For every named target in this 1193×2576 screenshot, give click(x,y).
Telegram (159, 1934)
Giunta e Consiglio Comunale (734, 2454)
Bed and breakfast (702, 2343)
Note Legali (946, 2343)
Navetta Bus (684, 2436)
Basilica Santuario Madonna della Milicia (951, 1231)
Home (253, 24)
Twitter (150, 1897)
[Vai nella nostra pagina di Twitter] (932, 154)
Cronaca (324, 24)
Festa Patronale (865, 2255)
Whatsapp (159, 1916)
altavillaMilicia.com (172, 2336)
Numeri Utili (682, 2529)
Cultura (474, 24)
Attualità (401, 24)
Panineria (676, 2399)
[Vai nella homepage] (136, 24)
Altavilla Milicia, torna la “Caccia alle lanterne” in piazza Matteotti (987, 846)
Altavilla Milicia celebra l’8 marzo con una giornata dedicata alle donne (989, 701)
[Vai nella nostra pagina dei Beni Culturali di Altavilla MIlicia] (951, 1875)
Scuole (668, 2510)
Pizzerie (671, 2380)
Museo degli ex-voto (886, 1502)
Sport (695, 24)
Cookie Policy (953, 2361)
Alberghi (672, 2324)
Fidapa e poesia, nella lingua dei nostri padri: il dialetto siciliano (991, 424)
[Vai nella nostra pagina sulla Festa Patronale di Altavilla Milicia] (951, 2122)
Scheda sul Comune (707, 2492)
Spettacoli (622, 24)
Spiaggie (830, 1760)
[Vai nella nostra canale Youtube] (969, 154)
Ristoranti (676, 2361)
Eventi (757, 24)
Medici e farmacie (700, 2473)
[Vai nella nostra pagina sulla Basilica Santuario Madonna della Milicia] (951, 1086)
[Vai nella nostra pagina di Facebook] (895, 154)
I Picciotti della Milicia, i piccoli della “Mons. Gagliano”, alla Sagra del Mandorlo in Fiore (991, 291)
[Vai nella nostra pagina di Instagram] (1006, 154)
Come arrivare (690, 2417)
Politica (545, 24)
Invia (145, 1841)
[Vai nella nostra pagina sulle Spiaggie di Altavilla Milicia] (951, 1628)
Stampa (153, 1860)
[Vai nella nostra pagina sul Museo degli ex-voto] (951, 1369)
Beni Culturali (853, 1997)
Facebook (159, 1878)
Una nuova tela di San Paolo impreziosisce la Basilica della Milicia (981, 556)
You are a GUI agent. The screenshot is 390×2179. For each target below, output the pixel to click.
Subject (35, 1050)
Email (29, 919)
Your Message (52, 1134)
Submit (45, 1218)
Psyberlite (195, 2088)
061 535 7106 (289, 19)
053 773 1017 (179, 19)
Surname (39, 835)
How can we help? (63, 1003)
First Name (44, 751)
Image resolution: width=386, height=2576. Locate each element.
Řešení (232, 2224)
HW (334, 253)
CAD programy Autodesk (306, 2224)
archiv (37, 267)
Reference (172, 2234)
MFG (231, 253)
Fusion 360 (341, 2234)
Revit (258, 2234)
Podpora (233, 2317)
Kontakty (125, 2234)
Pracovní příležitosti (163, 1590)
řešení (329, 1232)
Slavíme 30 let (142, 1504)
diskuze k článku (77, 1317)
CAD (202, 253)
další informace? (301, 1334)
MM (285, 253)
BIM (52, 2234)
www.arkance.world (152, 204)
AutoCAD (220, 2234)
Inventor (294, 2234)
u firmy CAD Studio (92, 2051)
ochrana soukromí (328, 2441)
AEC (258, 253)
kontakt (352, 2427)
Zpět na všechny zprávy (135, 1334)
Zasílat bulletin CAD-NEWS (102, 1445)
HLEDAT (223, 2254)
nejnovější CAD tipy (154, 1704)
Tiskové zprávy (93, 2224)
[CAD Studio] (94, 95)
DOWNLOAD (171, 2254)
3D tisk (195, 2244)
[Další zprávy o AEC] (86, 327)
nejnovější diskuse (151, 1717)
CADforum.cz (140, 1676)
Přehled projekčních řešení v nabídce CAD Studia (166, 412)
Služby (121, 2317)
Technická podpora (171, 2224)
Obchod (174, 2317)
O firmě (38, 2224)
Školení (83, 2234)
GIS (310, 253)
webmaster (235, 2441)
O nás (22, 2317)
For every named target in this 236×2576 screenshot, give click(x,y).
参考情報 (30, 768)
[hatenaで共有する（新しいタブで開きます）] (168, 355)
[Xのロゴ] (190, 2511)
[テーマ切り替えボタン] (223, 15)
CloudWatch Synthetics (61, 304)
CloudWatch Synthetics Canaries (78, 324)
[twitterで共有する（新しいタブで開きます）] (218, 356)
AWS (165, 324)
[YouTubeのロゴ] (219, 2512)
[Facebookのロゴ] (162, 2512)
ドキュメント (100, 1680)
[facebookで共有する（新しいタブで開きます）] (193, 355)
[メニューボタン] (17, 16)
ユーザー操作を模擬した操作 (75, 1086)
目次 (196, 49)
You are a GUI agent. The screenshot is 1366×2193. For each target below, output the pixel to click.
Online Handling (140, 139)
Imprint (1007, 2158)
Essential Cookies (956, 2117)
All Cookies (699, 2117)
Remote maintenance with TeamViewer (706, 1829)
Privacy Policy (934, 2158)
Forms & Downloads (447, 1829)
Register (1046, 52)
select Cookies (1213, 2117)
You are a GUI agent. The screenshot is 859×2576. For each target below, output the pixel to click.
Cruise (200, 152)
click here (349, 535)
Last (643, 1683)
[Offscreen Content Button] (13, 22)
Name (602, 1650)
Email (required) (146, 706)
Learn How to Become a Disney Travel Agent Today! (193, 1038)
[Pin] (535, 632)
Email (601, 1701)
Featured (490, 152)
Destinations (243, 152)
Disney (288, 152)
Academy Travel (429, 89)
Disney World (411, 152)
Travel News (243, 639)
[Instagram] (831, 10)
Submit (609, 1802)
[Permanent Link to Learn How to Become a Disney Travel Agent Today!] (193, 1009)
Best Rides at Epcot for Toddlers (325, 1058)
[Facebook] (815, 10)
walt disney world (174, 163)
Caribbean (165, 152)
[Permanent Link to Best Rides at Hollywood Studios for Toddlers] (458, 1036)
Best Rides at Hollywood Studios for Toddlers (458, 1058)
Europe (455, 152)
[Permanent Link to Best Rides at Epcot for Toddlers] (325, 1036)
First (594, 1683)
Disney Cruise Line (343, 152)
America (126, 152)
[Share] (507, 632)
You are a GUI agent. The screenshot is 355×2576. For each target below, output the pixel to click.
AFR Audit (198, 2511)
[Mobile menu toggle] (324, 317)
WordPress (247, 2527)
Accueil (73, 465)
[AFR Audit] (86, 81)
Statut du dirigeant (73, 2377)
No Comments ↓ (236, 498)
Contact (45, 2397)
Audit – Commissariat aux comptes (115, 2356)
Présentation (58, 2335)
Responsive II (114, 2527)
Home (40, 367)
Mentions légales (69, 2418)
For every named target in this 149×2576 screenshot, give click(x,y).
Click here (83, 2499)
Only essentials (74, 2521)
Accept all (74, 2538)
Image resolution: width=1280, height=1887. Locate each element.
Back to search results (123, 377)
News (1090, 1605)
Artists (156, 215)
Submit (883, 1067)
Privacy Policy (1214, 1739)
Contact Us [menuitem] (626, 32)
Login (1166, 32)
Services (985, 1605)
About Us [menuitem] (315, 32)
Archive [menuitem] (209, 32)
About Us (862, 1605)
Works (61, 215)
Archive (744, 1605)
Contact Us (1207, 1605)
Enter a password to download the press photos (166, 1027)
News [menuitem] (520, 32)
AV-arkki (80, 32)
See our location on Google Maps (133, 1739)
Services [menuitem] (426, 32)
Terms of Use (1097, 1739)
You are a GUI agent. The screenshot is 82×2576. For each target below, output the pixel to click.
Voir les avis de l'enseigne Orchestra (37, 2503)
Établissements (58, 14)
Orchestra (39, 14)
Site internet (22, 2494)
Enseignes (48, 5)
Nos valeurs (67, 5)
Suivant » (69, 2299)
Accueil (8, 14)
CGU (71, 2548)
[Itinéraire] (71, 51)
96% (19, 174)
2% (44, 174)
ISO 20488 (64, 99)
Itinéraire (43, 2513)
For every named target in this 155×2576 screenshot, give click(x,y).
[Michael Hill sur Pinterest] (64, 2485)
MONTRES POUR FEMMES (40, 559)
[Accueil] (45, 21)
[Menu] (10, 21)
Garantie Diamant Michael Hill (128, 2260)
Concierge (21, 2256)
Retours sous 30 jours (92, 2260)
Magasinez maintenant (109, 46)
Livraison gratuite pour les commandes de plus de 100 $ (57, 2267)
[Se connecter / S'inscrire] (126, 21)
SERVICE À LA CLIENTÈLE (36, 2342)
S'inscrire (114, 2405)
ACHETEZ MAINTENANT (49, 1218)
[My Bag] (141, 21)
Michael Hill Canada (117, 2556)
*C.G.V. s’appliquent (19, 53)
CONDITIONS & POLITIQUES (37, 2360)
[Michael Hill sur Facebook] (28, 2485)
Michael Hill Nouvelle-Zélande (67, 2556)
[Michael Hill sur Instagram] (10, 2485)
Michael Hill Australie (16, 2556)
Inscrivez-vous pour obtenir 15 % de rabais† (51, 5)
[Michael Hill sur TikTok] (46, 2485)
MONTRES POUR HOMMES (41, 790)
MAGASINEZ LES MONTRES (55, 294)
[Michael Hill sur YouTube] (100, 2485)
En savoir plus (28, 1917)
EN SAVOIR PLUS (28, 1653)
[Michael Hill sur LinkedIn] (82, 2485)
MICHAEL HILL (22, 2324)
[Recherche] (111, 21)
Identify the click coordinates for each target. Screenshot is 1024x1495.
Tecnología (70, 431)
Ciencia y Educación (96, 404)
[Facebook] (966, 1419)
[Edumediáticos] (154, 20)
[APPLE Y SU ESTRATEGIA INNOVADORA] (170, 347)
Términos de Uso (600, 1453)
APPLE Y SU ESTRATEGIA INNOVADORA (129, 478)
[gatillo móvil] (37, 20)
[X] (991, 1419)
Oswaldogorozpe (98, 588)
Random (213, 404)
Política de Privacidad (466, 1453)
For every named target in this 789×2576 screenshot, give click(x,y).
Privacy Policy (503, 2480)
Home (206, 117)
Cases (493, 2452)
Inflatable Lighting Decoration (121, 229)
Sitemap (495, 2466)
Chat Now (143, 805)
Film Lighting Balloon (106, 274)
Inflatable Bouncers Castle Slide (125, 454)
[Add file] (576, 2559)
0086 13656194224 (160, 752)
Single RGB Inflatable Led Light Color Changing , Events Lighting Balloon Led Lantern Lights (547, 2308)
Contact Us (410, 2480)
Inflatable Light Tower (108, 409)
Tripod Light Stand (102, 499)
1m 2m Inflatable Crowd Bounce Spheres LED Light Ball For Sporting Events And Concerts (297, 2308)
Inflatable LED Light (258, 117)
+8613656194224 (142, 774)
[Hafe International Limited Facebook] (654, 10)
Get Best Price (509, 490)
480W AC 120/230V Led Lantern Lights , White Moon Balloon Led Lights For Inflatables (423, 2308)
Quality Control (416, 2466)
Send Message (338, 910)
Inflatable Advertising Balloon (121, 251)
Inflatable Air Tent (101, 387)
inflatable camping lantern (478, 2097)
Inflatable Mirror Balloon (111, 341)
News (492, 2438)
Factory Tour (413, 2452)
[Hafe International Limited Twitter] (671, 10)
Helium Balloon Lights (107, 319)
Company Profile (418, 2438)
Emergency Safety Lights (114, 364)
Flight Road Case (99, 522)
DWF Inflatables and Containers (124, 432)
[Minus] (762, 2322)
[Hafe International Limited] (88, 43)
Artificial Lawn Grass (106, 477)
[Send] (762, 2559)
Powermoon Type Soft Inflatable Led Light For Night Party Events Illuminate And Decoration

☆ ☆ ☆ ☆

What is required
In the listing, find every line containing the word "Inflatables" and list it.

Result of the exercise
480W AC 120/230V Led Lantern Lights , White Moon Balloon Led Lights For Inflatables (423, 2308)
DWF Inflatables and Containers (124, 432)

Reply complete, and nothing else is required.